Ceux qui voient beaucoup de spectacles, toute l’année, parce que c’est leur métier, n’en peuvent plus, parfois, physiquement déjà, de rester des heures et des heures sans bouger, à regarder quelque chose qu’ils ont l’impression d’avoir vu et revu. Ils arrivent à l’entracte, ils s’endorment, ou au contraire, ils disent « il y a toujours quelque chose à voir dans un spectacle ».
Dans la cour de mon hôtel, pratiquement vide, il y a une femme, seule à une table, qui téléphone.
− Tu vas voir. C’est la personne la plus merveilleuse du monde. Elle est très chouette, Anne Rotenberg. C’est une femme extraordinaire, dans le travail, et avec une grande douceur, sympa, vraiment bien. C’est elle, le « Paris des femmes ». Les « Correspondances », c’était elle. Tu vas voir, tu seras bien reçue… T’as une très belle résonance… Bon… Tu me rappelles…

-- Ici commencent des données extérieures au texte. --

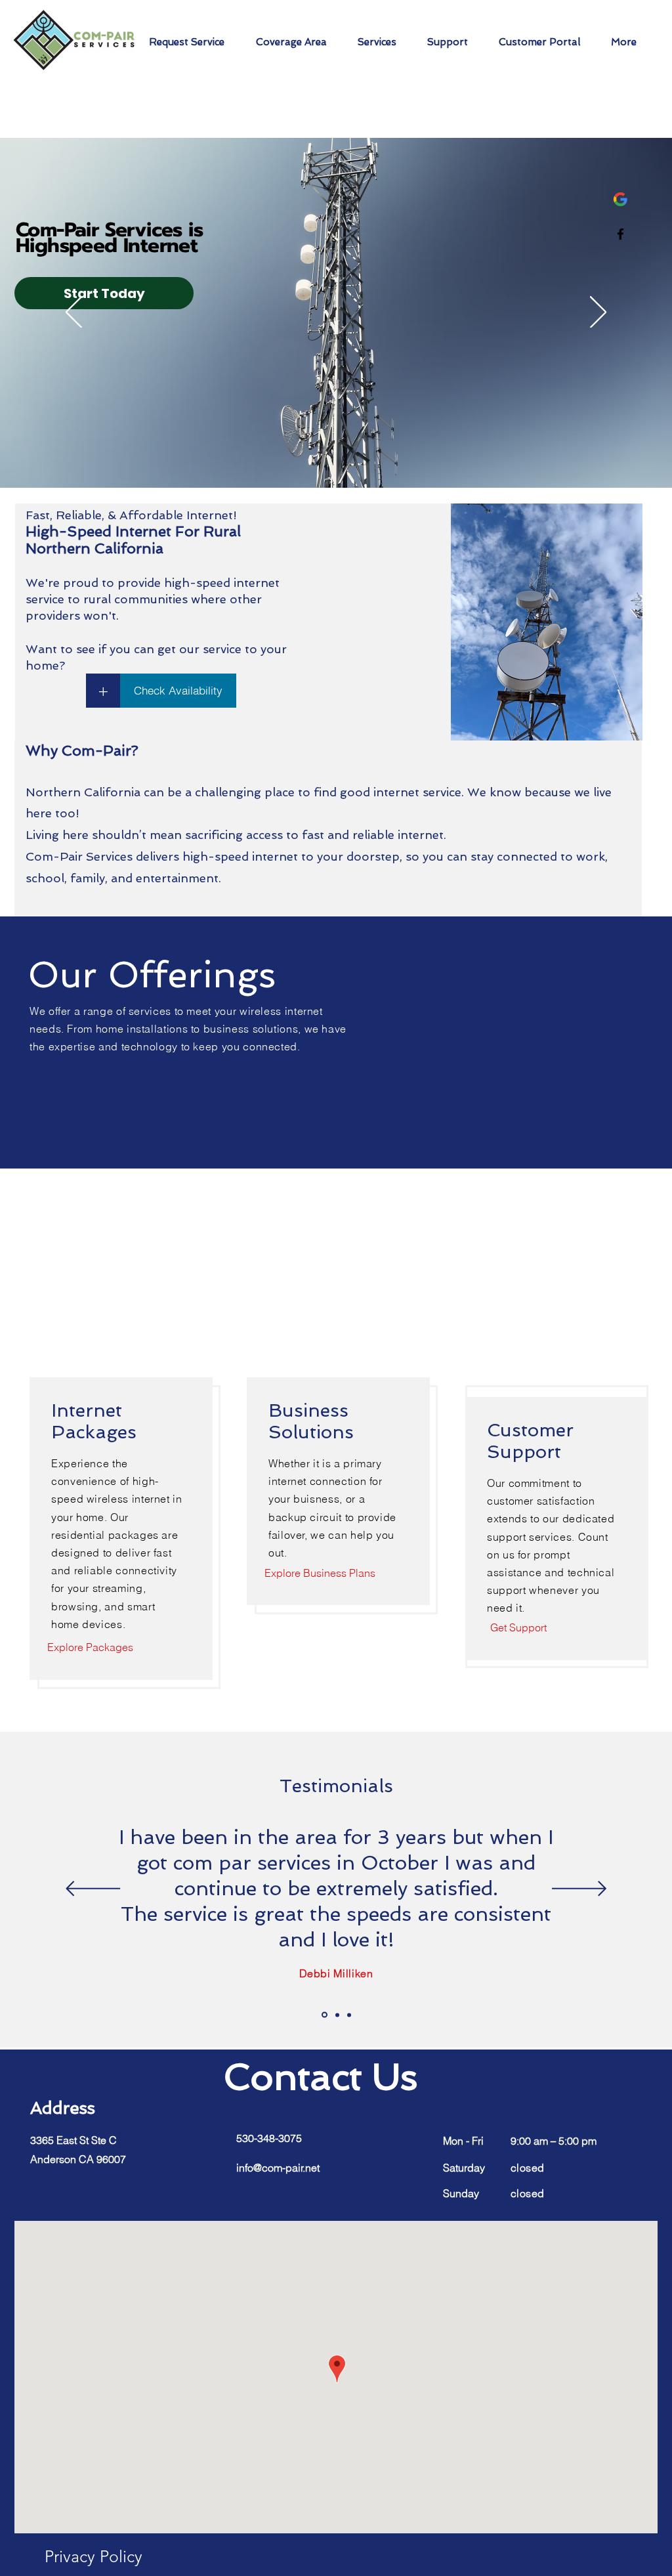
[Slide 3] (349, 2015)
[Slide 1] (324, 2015)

Juste à ce moment-là, Anne Rotenberg arrive dans la cour. Fait son entrée, on pourrait dire. Cheveux attachés, robe blanche, elle avance jusqu’à celle qui vient de téléphoner, elle me voit, on s’est rencontrées quelques fois, elle me sourit. La cour est pratiquement vide.

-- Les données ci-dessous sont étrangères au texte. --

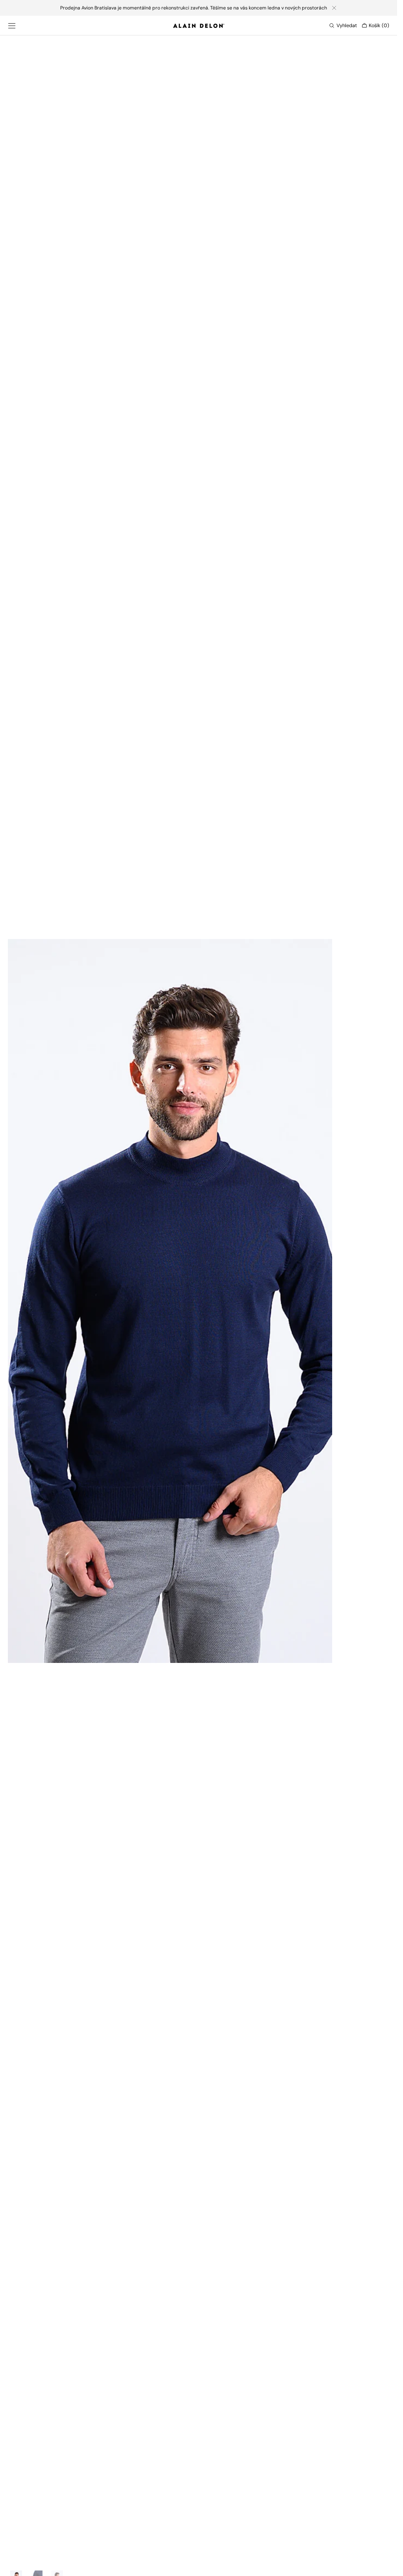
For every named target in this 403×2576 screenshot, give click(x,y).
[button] (11, 25)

Puis, c’est l’heure du déjeuner. Je suis avec Charly à une table. À une petite distance derrière lui, je vois passer Vincent Dedienne, dont j’ai vu le spectacle l’année dernière. Il entrait nu sur scène, se dirigeait vers un portant sur lequel étaient accrochés des vêtements, il s’habillait, puis s’adressait au public. Il parlait de Duras, de Muriel Robin, de sa mère qui l’a abandonné, de la famille qui l’a adopté, et de son homosexualité. Je l’avais attendu à la fin. On avait échangé nos numéros de téléphone. Je lui envoie un texto, il se retourne, il vient nous dire bonjour, il dit qu’il déjeune avec des amis, et qu’il revient après.
Charly me dit qu’il aimerait poser une question à tous ces gens. Le directeur de la SACD est là, Pascal Rogard, il est assis un peu plus loin. Bolloré ne paye plus les auteurs depuis six mois. Les sociétés d’auteurs ont assigné Canal Plus. Il vient de donner une interview à Télérama. Quand on passe à côté de sa table, il est au téléphone, et il parle de ça.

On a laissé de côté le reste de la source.